**The request**
Rewrite the data from the line with "Given: Select Export in the sidebar" up to and including the line with "pyautogui.click(x=756, y=330)", changing "Screen dimensions" to "Display size" and leaving everything else the same.

# # # # # # #

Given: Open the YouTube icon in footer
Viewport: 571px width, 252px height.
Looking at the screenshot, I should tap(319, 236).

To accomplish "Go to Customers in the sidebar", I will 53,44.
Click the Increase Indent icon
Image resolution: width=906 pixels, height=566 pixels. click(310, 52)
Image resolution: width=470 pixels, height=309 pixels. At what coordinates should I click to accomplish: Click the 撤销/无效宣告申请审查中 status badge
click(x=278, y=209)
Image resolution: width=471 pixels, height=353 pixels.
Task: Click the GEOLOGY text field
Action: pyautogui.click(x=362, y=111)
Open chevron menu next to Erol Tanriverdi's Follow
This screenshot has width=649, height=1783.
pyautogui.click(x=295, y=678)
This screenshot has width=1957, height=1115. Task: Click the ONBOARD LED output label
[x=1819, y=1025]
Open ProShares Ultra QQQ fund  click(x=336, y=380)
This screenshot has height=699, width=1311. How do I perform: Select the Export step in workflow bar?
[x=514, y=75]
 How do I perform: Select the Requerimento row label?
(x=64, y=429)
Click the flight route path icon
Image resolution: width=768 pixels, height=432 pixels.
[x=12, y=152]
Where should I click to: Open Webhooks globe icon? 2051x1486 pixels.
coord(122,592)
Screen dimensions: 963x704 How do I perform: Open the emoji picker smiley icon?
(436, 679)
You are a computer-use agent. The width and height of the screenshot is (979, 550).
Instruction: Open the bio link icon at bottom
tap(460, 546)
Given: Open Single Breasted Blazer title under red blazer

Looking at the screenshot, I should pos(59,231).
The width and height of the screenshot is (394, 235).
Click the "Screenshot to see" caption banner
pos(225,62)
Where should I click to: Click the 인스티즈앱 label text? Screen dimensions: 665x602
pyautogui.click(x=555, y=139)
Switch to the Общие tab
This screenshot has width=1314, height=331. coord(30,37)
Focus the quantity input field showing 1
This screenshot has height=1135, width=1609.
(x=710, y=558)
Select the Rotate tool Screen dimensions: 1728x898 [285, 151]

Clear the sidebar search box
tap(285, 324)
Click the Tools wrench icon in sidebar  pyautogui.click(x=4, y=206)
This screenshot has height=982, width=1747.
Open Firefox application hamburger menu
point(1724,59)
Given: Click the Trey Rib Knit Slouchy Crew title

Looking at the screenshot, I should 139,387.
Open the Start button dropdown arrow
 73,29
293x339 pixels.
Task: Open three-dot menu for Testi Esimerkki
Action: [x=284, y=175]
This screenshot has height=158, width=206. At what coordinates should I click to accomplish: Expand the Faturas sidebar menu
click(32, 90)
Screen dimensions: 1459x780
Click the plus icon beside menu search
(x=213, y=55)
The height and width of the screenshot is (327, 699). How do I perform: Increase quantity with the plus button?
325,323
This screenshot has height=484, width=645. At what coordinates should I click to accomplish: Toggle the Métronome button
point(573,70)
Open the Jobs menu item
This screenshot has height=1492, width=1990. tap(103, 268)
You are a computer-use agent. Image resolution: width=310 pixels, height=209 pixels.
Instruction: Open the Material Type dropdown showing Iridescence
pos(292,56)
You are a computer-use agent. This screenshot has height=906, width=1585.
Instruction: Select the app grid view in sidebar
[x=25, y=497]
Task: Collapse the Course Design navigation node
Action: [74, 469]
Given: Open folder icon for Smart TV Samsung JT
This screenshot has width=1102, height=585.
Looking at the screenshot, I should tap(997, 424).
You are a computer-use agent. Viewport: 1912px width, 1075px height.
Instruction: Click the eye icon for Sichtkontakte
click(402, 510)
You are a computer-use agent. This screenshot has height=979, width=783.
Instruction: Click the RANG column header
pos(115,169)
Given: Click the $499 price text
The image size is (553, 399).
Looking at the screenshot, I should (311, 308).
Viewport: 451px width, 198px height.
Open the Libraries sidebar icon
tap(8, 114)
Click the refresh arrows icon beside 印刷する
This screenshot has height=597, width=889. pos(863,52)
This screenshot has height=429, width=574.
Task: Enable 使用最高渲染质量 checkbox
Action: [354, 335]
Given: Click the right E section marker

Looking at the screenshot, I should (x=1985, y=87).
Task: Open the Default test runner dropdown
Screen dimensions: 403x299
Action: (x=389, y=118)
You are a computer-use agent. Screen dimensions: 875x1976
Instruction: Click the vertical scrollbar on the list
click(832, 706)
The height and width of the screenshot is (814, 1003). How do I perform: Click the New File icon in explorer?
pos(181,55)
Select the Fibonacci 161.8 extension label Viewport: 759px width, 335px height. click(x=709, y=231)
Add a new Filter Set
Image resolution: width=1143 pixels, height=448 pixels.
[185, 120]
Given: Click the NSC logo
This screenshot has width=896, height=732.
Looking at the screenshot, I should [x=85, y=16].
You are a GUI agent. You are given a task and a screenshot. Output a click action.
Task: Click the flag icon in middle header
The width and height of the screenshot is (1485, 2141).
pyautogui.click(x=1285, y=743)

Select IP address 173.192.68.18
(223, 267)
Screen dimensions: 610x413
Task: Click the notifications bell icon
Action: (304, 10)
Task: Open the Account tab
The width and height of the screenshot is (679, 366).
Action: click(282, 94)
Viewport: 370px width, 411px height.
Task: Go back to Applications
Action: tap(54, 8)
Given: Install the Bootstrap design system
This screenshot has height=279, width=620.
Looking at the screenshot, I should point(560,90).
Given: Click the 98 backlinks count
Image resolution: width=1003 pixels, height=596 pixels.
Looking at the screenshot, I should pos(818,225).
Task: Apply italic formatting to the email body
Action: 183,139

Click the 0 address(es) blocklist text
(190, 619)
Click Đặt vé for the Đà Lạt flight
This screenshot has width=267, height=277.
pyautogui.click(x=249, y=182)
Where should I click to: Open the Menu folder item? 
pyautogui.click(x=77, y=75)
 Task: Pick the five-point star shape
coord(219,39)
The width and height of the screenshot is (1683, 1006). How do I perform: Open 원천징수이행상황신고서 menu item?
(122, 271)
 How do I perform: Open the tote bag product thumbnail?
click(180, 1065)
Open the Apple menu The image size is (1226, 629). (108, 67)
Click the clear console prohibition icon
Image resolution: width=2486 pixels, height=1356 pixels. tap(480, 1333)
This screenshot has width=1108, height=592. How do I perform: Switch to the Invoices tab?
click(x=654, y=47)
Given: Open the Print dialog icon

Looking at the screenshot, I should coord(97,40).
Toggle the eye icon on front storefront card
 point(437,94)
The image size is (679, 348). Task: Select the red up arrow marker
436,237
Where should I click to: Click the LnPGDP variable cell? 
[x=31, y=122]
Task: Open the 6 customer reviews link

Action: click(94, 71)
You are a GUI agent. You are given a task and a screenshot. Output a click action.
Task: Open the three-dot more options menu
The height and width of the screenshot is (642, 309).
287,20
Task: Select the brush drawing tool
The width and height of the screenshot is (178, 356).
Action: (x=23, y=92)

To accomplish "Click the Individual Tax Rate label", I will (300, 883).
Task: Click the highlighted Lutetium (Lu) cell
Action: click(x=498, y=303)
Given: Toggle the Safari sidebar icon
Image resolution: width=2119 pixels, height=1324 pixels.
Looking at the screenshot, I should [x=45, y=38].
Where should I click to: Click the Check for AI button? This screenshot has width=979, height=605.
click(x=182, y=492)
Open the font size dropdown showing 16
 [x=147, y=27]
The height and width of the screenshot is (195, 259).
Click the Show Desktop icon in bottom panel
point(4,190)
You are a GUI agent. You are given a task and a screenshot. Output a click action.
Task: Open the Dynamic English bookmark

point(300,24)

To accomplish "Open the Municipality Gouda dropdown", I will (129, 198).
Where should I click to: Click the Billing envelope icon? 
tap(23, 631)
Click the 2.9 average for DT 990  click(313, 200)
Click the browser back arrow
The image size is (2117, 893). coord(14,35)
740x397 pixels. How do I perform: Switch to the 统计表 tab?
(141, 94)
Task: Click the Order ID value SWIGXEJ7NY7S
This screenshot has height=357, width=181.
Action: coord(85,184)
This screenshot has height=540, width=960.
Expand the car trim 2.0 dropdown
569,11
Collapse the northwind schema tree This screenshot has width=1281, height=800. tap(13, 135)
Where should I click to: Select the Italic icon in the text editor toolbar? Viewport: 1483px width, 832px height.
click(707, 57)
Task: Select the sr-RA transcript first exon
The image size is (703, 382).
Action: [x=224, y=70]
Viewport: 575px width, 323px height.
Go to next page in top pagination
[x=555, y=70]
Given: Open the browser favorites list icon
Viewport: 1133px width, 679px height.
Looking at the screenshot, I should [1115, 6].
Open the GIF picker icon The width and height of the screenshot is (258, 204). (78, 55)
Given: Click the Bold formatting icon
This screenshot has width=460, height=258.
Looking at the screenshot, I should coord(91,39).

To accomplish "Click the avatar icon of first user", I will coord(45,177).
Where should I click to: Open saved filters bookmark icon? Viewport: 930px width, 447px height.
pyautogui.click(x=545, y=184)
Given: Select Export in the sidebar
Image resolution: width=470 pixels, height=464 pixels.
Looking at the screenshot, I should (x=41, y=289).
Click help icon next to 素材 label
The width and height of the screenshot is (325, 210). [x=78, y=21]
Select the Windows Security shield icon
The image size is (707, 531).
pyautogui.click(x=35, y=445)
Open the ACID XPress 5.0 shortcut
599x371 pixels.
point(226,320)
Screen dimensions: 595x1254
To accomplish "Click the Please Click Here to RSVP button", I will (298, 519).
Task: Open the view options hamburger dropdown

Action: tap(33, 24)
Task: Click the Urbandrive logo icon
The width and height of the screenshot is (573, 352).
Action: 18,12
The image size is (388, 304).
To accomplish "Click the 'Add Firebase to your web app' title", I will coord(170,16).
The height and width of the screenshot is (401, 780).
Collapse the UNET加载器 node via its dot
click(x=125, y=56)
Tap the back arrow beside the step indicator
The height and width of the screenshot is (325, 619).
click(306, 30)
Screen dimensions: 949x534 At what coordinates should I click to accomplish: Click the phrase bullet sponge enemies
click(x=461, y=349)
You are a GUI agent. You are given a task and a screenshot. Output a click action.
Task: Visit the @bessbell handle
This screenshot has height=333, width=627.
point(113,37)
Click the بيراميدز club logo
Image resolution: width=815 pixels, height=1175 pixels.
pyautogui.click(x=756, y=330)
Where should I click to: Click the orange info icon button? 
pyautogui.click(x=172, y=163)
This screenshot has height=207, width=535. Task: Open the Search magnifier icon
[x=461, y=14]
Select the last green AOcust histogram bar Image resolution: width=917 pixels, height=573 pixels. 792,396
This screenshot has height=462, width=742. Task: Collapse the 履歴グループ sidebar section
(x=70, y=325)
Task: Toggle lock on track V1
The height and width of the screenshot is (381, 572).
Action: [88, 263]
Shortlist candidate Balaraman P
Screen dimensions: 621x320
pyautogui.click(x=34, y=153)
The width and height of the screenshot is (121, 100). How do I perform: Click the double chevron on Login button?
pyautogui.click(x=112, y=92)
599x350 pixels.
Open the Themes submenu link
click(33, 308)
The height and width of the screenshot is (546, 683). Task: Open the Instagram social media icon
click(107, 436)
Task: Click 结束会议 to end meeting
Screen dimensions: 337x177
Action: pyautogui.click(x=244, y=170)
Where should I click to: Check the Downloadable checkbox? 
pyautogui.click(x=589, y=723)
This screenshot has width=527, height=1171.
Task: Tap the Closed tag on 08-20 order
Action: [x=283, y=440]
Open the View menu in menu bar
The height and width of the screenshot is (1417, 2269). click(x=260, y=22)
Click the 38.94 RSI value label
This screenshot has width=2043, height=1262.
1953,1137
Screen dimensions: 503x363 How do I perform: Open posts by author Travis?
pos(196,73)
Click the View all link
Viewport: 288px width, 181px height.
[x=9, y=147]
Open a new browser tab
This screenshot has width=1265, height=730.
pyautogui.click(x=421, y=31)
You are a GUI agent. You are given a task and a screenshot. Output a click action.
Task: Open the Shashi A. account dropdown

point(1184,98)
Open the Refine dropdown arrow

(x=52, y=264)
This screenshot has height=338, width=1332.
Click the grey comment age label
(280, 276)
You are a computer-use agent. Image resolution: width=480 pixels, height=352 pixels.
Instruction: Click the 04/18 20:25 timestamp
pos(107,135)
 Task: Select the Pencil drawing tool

# # # # # # #

**Response**
Given: Select Export in the sidebar
Image resolution: width=470 pixels, height=464 pixels.
Looking at the screenshot, I should (x=41, y=289).
Click help icon next to 素材 label
The width and height of the screenshot is (325, 210). [x=78, y=21]
Select the Windows Security shield icon
The image size is (707, 531).
pyautogui.click(x=35, y=445)
Open the ACID XPress 5.0 shortcut
599x371 pixels.
point(226,320)
Display size: 595x1254
To accomplish "Click the Please Click Here to RSVP button", I will (298, 519).
Task: Open the view options hamburger dropdown

Action: tap(33, 24)
Task: Click the Urbandrive logo icon
The width and height of the screenshot is (573, 352).
Action: 18,12
The image size is (388, 304).
To accomplish "Click the 'Add Firebase to your web app' title", I will coord(170,16).
The height and width of the screenshot is (401, 780).
Collapse the UNET加载器 node via its dot
click(x=125, y=56)
Tap the back arrow beside the step indicator
The height and width of the screenshot is (325, 619).
click(306, 30)
Display size: 949x534 At what coordinates should I click to accomplish: Click the phrase bullet sponge enemies
click(x=461, y=349)
You are a GUI agent. You are given a task and a screenshot. Output a click action.
Task: Visit the @bessbell handle
This screenshot has height=333, width=627.
point(113,37)
Click the بيراميدز club logo
Image resolution: width=815 pixels, height=1175 pixels.
pyautogui.click(x=756, y=330)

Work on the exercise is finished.